Além disso, ela alerta para os casos em que as discussões acontecem por puro hábito. “A pessoa está tão acostumada a um relacionamento ruim que quer ter DR todo dia. É preciso diferenciar o que é uma discussão para mudar e o que é uma discussão para ficar na mesma”, pontua. Fato é que os casais mais felizes também passarão por DRs. Se há uma fórmula que a ciência ainda não desvendou, é a do relacionamento perfeito. “Plena felicidade conjugal? Não, isso não é possível. Seria como ter vida sem dor física ou sentimental. É a condição humana”, resume Bruce Arroll, da Universidade de Auckland.

"Ambos falam, mas nenhum escuta. Discussões dessa natureza são estéreis e não contribuem em nada. Uma DR só é frutífera quando os dois se dispõem a se expressar com clareza e respeito, acolhendo-se mutuamente" - Iara Camaratta, psicóloga e terapeuta de casais


Um pequeno roteiro
Não que exista algum tipo de fórmula para discutir a relação... Os terapeutas são unânimes em dizer que cada casal tem um tempo e uma dinâmica. Mas, como respirar fundo e aceitar alguns conselhos nunca matou ninguém, aí vai um “quase” passo a passo da boa DR:

  • Dê um tempo, mas não muito
Não queira tratar problemas que vêm se acumulando na hora da raiva. “A melhor forma é ‘baixar a bola’, esfriar os ânimos e pensar um pouco”, diz a psicóloga Luiza Ricotta. Só não deixe que se passe tanto tempo que a conversa perca o sentido e o problema acabe varrido para debaixo do tapete. Estipule de algumas horas a dois dias, no máximo.

  • Transforme queixas em pedidos
De acordo com os especialistas, ficar só na reclamação é muito desgastante e pouco produtivo. Seja objetivo e diga claramente o que espera do outro e o que gostaria que mudasse no comportamento dele.

  • Segure as punições
Não deixe que a raiva estrague a rotina e a qualidade do dia a dia de vocês. Por exemplo, se dividem o mesmo teto e jantam juntos todos os dias, não deixe de sentar-se à mesa como forma de punir o companheiro. “Quando se tem uma dificuldade é que é a hora de cuidar do relacionamento. Ficar punindo e machucando o outro só traz mais problemas”, aconselha Ricotta.

  • Não exija, faça acordos
Na hora da insatisfação, pode ser fácil querer exigir alguma coisa do parceiro. Difícil é lembrar que, em um relacionamento, ninguém é maior ou superior do que ninguém. “Não existe o forte e o fraco, o que manda mais e o que manda menos.
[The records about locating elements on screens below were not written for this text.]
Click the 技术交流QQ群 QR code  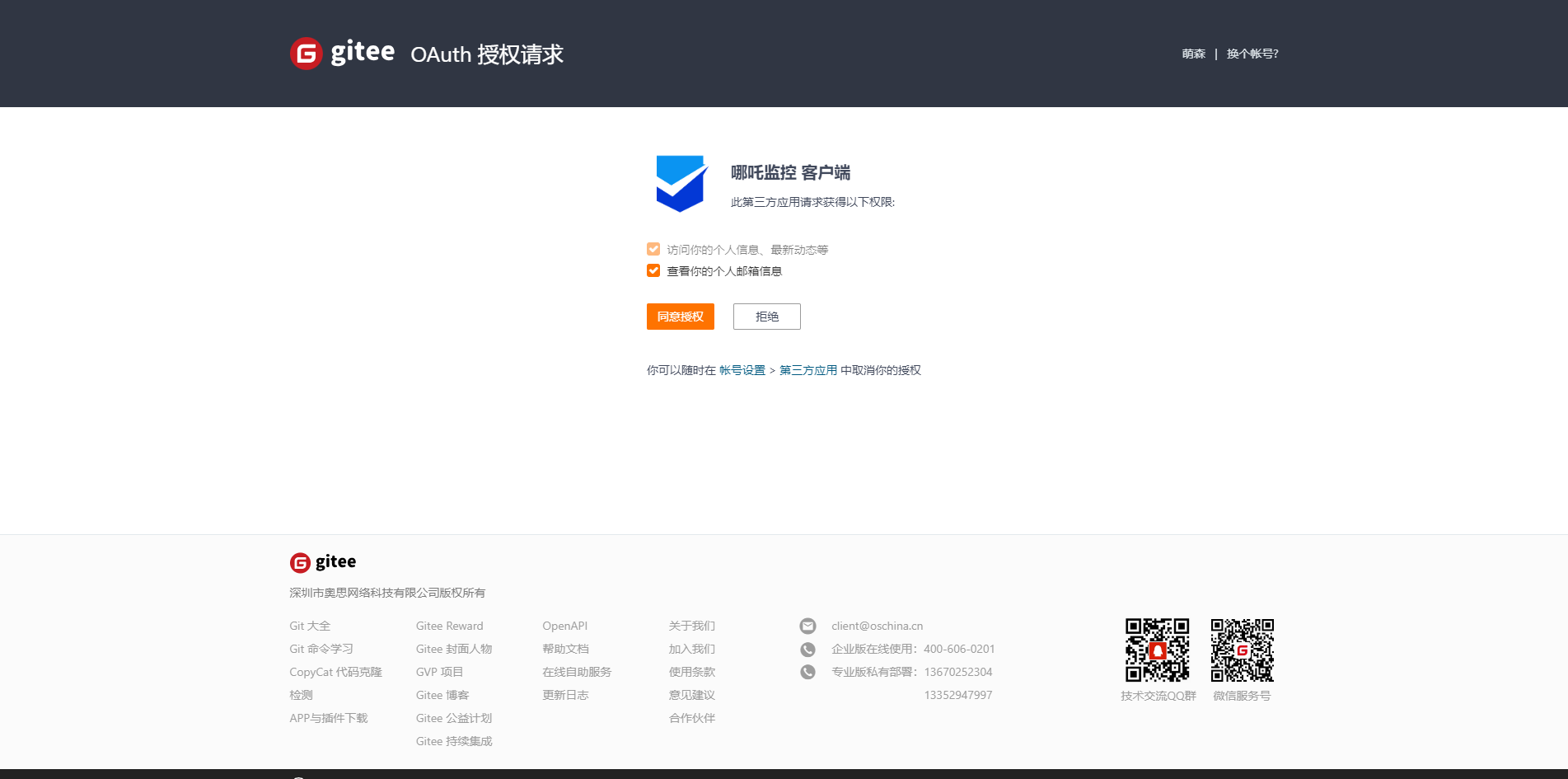pos(1157,650)
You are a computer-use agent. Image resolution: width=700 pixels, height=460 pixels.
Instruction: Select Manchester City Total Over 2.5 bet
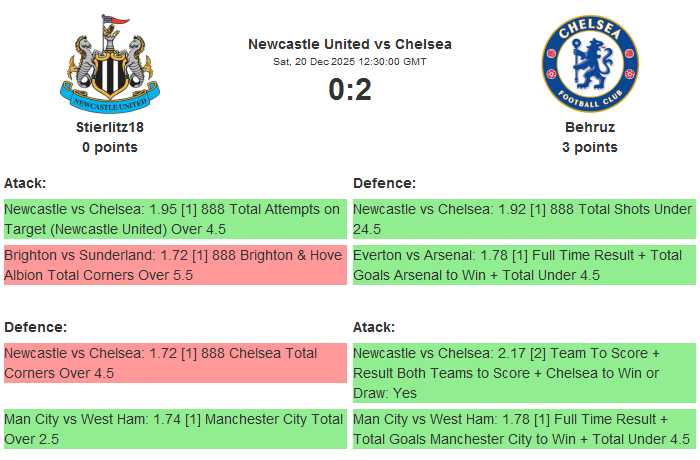[174, 429]
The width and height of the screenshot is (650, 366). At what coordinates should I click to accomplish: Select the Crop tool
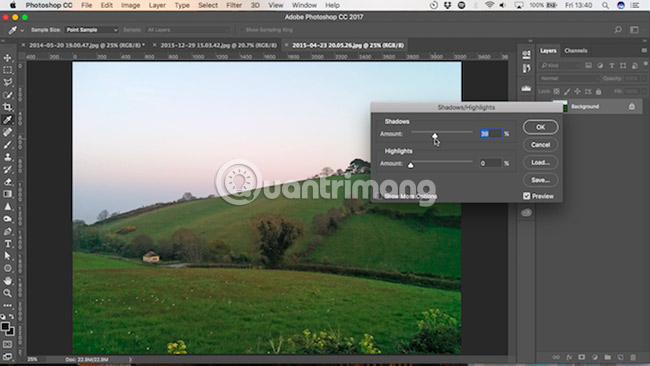click(x=7, y=107)
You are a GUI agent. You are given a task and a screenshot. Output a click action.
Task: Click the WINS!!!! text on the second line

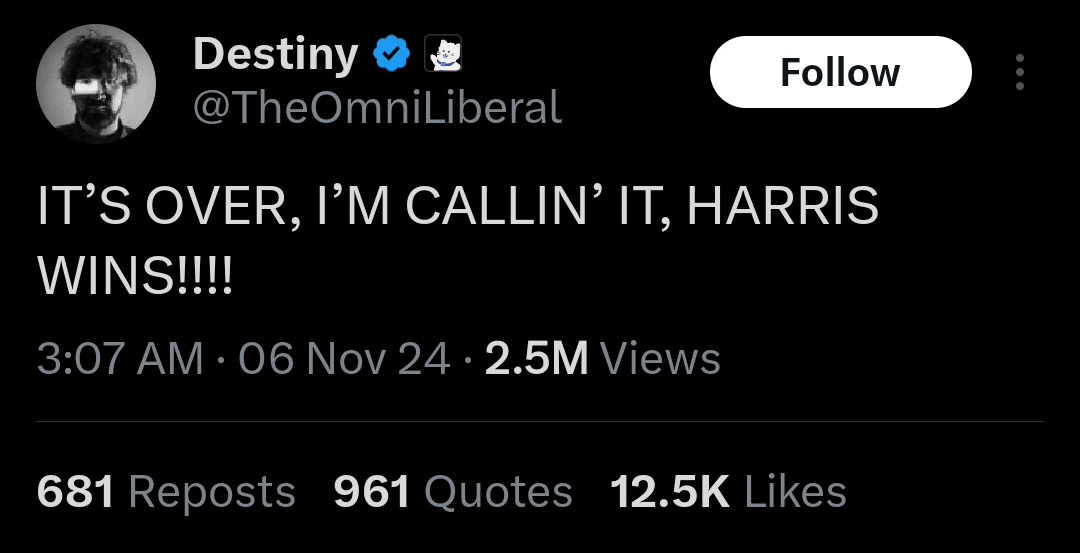pyautogui.click(x=135, y=275)
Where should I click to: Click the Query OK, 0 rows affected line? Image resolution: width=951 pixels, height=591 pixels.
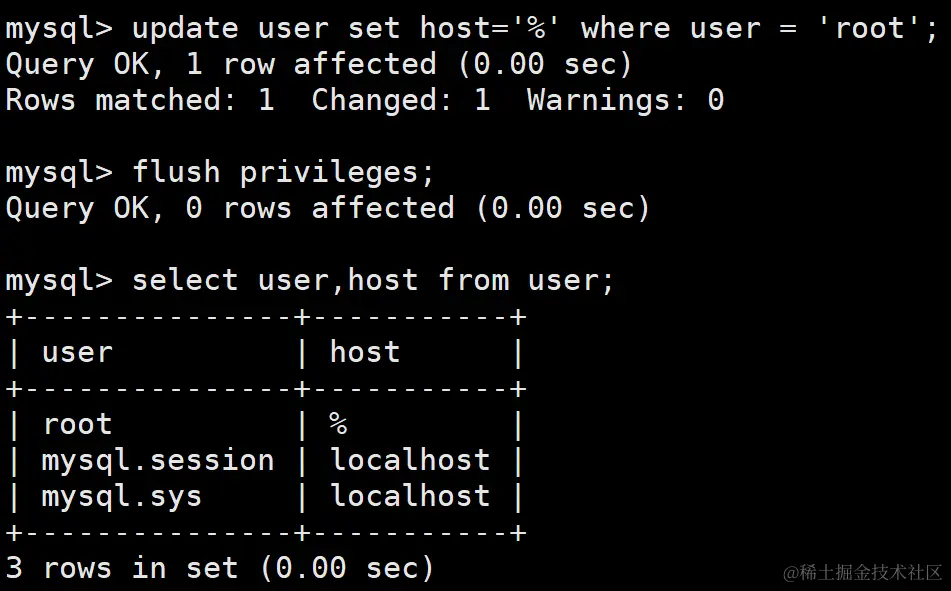pyautogui.click(x=328, y=208)
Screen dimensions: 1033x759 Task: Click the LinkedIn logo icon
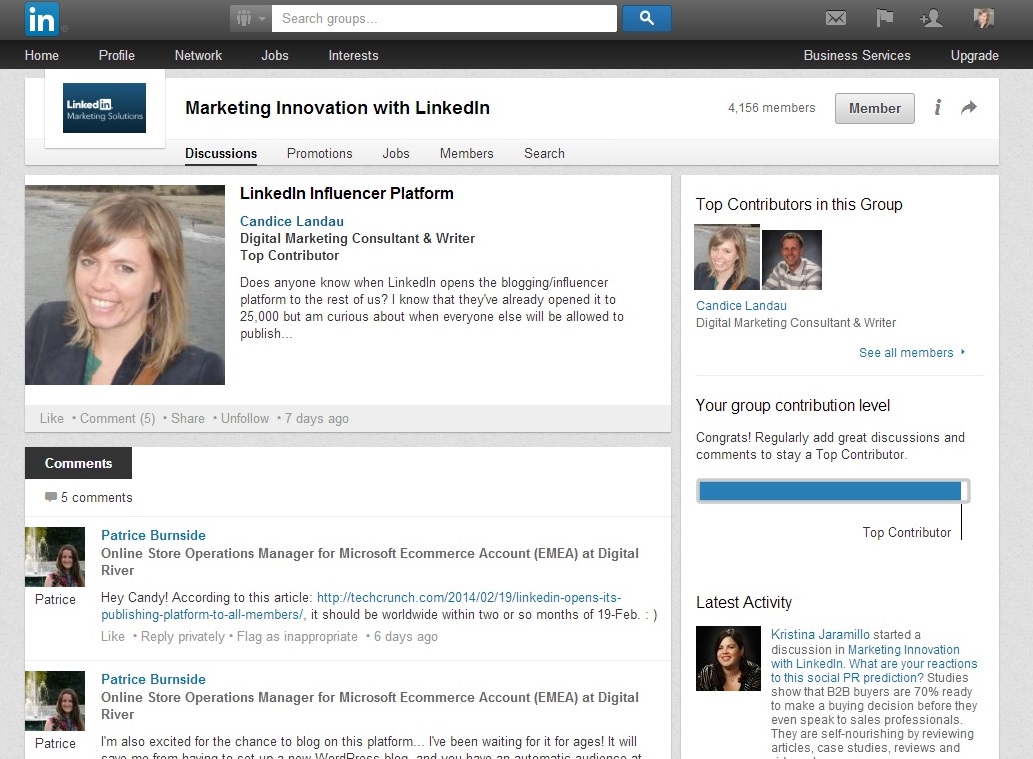(x=42, y=19)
O acordo é a aceitação do ponto de vista de um e do outro e, a partir de então, se transforma essa aceitação em algo possível, viável para as duas partes”, frisa Ricotta.

  • Começou? Vá até o fim
Antes de mandar o tradicional “precisamos conversar”, é bom ter na cabeça exatamente o que você espera daquela conversa, para que ela não seja apenas uma sessão inútil de desabafo e queixas que não dão em lugar nenhum. Ok, começou? Então não pare até que os dois estejam satisfeitos e tenham a sensação de que o problema está resolvido. “A questão é discutir até que se chegue a um acordo, que os dois fiquem satisfeitos, ou, então, só se está empurrando com a barriga o problema”, diz Sandra Salomão, psicóloga e professora da PUC-Rio.

  • Arranque logo o band-aid
Segundo Sandra Salomão, se é para ter uma DR, vá direto ao assunto. Pule o aquecimento, os rodeios e encurte a tensão. “Quando for discutir, o melhor é começar logo pela parte difícil, ou seja, o problema. Ficar fazendo rodeio não vai ajudar em nada”, diz.

  • Siga adiante
Tome coragem, chame o companheiro para uma conversa, diga o que o incomoda, cheguem a um acordo. Mas, quando a briga ou a conversa terminar, supere. “Uma vez que a briga está encerrada, os casais precisam se desapegar do ressentimento e continuar o relacionamento. Apegar-se ao problema pode ser muito destrutivo”, diz o cientista Bruce Arroll.